The Wilson Confounded Search Conjecture:  You don’t know what to search for if you don’t know what you can search for.  


Search doesn’t solve the challenge of Discovery.  In order for Discovery to be a part of the user experience, the stuff they might like necessarily needs to find them!  It is precisely this challenge that we in the recommender system (recsys) space are aiming to solve.

I Think I Need A Recsys

The first step to solving an issue is to recognize that one exists.  If you are reading this post then you may have come to the realization that your stuff just isn’t performing and your users aren’t engaging. Don’t worry; there is a way through.

Some recsys questions to consider:

  • What are your goals and KPI’s that measure success for a recsys approach?
  • How broad is the catalog of items you express in your service?
  • Is that catalog of items subject to frequent change or is it static (long tail) in nature?
  • Do you believe in social and what does social mean to you?
  • Do you want content based recommendations (how content items relate to each other) or are you going for a more personal approach (recommendations based on users and their behavior)?
  • Do you have good event data to work with (click path histories, purchases, downloads, viewership)?
  • Is speed important?  How quickly do you need a request for a recommendation returned to you?
  • Is scale important?  Do you have “web scale” usage; many millions of users and thousands or millions of items to recommend?
  • Are you comfortable with Big Data?
  • What are your time to market needs?

Build vs. Buy?

This is an interesting and often challenging question to answer honestly.  Sure, you have some sharp engineers that are invigorated by the proposition of building this kind of tech.  It’s cool.  Super geeky, but cool. The tough question is; do they really have the experience and horsepower needed to get it done?  
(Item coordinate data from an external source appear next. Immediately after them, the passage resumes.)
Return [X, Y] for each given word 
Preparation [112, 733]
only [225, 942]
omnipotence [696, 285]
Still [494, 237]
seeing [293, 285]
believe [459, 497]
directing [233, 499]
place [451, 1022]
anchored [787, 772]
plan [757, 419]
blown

Any amount of research into the recsys area will certainly reveal several Open Source Software (OSS) projects that aim to bring some general-purpose solutions for this heady problem down to earth.  Here are a few of the more promising projects:


Apache Mahout is a scalable machine learning library that supports large data sets.


Apache Lucene(TM) is a high-performance, full-featured text search engine library written entirely in Java. It is a technology suitable for nearly any application that requires full-text search, especially cross-platform.


Its major features include powerful full-text search, hit highlighting, faceted search, dynamic clustering, database integration, rich document (e.g., Word, PDF) handling, and geospatial search.

The availability of these kinds of OSS options can mask the serious and complicated engineering nature of architecting a successful recsys solution.  Be aware that there is much work to be done before the above solutions can become pragmatic for your endeavors.

Also, make certain to answer the recsys questions listed above before embarking on your recsys project.  The answers will shape the success criteria for a buy option or the product definition for a build decision.